Page excerpt ->
%%

I think the question of whether density includes or excludes the query
point is also one that definitely needs resolving. There just seem to be
several open questions, where by this stage in the release cycle we need
answers.
Dbscan has changed in API and implementation but not in results in many
years, as far as I can remember. It's a bad comparison because except for
speed regressions, we were able to ensure backwards compatibility.
|
I think that removing Optics is something that we should consider. The line of thoughts is the following: we are strongly risking backward-incompatible changes in it. These changes are a significant cost to developers and to users. Trying to avoid them is currently holding up the release. We cannot hold up the release too long. I am open to giving us another few days to try to resolve the pending issues (on which I feel that I have no expertise), but I do not have resources to commit to them right now. Hence, I fear that they will slip. Right now, not putting OPTICS in 0.20 feels like a major drawback because it feels like it will delay its availability a lot. The best solution to such a problem would be release more often. I think that this is a worthwhile goal, and I would like to start thinking how I can allocate more resources to this goal. @espg : does this sound like a reasonable analysis of the situation? |
I think we are at a point where most issues are resolved, or pending review in PRs (#12028, #11929, #12029, #12049, #12054). Specifically for the split points issue, I managed to come up with an idea, borrowing the xi concept from the original paper, which I've proposed in PR #12049. Regarding the backward compatibility and the API, I'd consider it pretty mature specially if we implement a variety of what's proposed in OPTICS extraction methods. There are some smaller outstanding issues which don't take too much time to fix, some of them mentioned in #11677 (comment) The options I see ahead are:
I personally have some good time to spare this week, to try and make the 3d option happen. Otherwise option 2 is my personal favorite, but I'm also in the camp which is happy with releasing every new algorithm as experimental for the community to test, get feedbacks, fix the issues, and release as stable once it's matured (but I know this is not how it's usually done in |
I think we can combine options 2 and 3 that @adrinjalali is suggesting while still meeting @jnothman and @GaelVaroquaux requirements concerning output stability. The OPTICS algorithm has at present:
My view is that the extraction of the reachability graph is stable. The outputs are tested, and have not changed at all since 2015. They will not change in the future. They will not break compatibility going forward. Likewise, I view My suggestion is that we release OPTICS with I am of course also open to us trying to fix everything in time for the 0.20 release...but if it's too rushed (and I get the sense that it may be), we can treat the modular parts of OPTICS as modular and release the part of the API that is stable and will not change. Does this sound like a reasonable way forward? |
I find the idea of releasing dbscan as the primary extraction unappealing
when automatic extraction can deal with clusters of different density and
hence should be a key feature. I'd rather just go with saying that the
handling of split points is experimental, if we think that is likely to be
the only remaining issue pertaining to backwards compatibility
|
I'd be happy with what you suggest @jnothman! I'm also working on an implementation of |
Sigh. I'm really inclined to delay releasing OPTICS until 0.21. There seem to be too many questions of correctness and comparison to prior art. And it also seems fair to MICE/IterativeImputer which was also a long-open PR and has been similarly delayed due to interface stability issues. |
Hmm, It's a sad decision but I'll vote +1 at this point. Some so-called edge cases are not trival and I think we still need some time to compare with existing implementation (the referenced one, R dbscan, ELKI) and figure out what's the appropriate solution. |
As much as I would love to see this available in 0.20, it is important that we get it right. I think that the appropriate thing to do is to start with comparison to the R implementation... i.e., these comments: #11677 (comment) , #12090 (comment) I'd like to figure out why the R implantation is different, specifically why they don't choose the next closest point when building the reachability graph. Their implementation looks like it would produce identical reachability values if it did... if we're sure this is the right way to do it, perhaps we should open a bug with them. If we aren't, we should figure out why it isn't and change our implementation. |
Apparently I've missed some comments when I'm with my parents, sorry.

%%

Set tasks ->
[a] Answer these from the OPTICS release thread:
(i) Which PR contains the proposal for the split points issue that borrows the xi concept?
(ii) Since what year have the reachability graph outputs stayed unchanged?
(iii) To which release does one commenter lean toward delaying OPTICS?
[b] Revise the stretch of the OPTICS release thread from "Dbscan has changed" through "ensure backwards compatibility.", putting "performance regressions" in place of "speed regressions".
The data after this point stands apart from the thread above.

Data extract ->

%%

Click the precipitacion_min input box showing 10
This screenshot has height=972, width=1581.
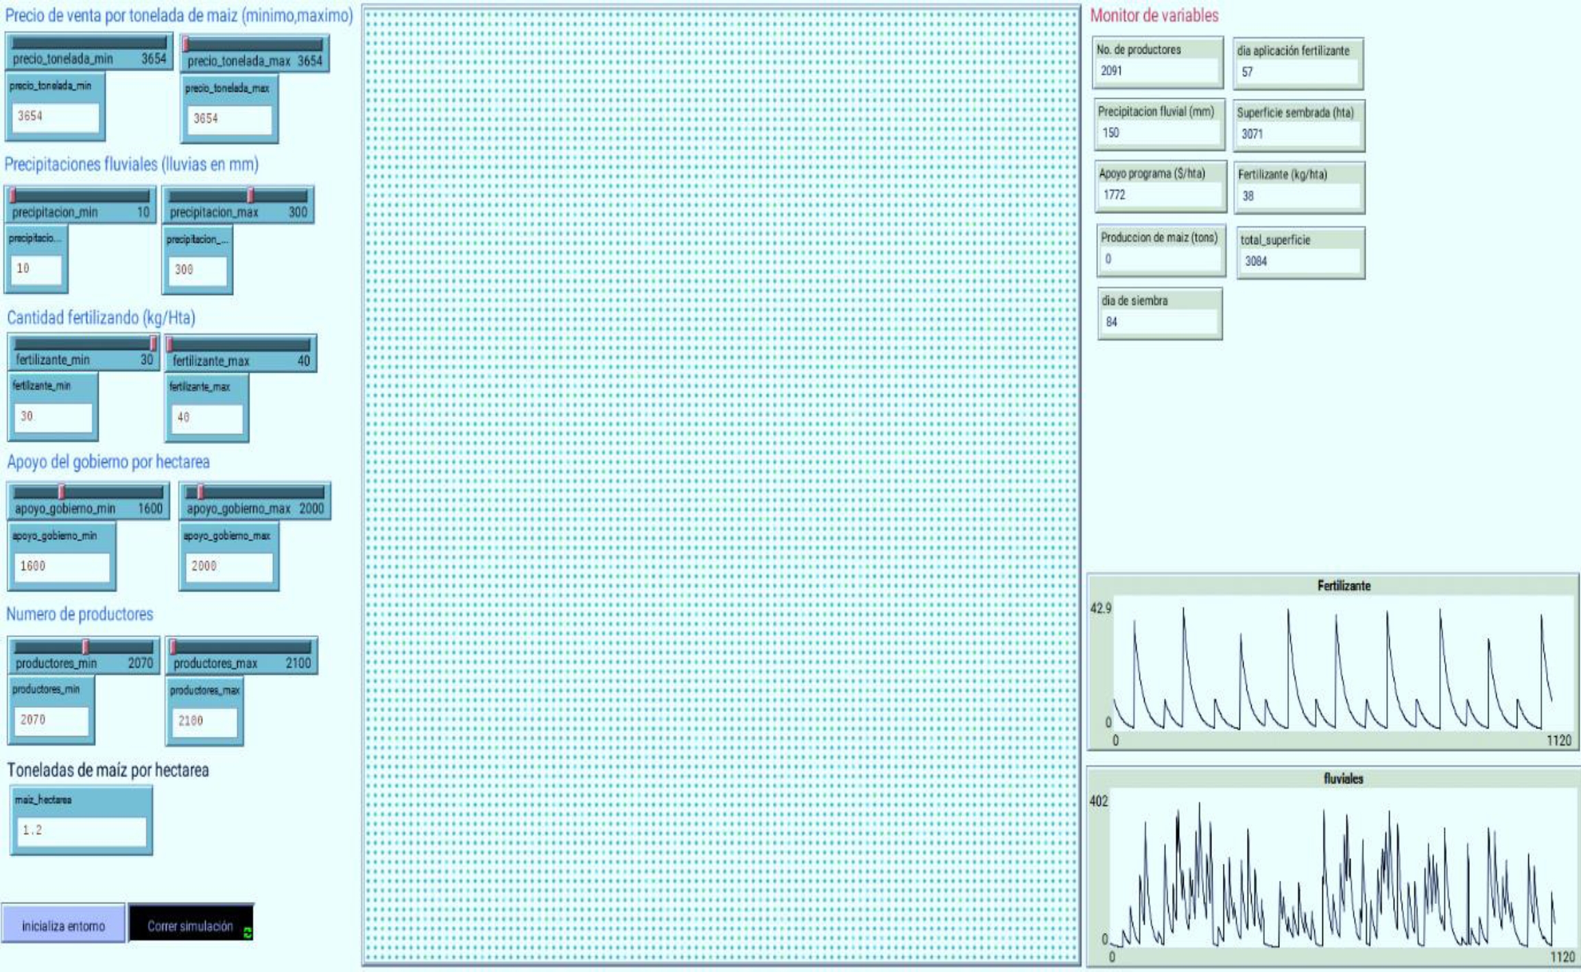click(x=36, y=269)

%%

Solutions below ->
[a]
(i) PR #12049
(ii) 2015
(iii) 0.21

[b]
Dbscan has changed in API and implementation but not in results in many
years, as far as I can remember. It's a bad comparison because except for
performance regressions, we were able to ensure backwards compatibility.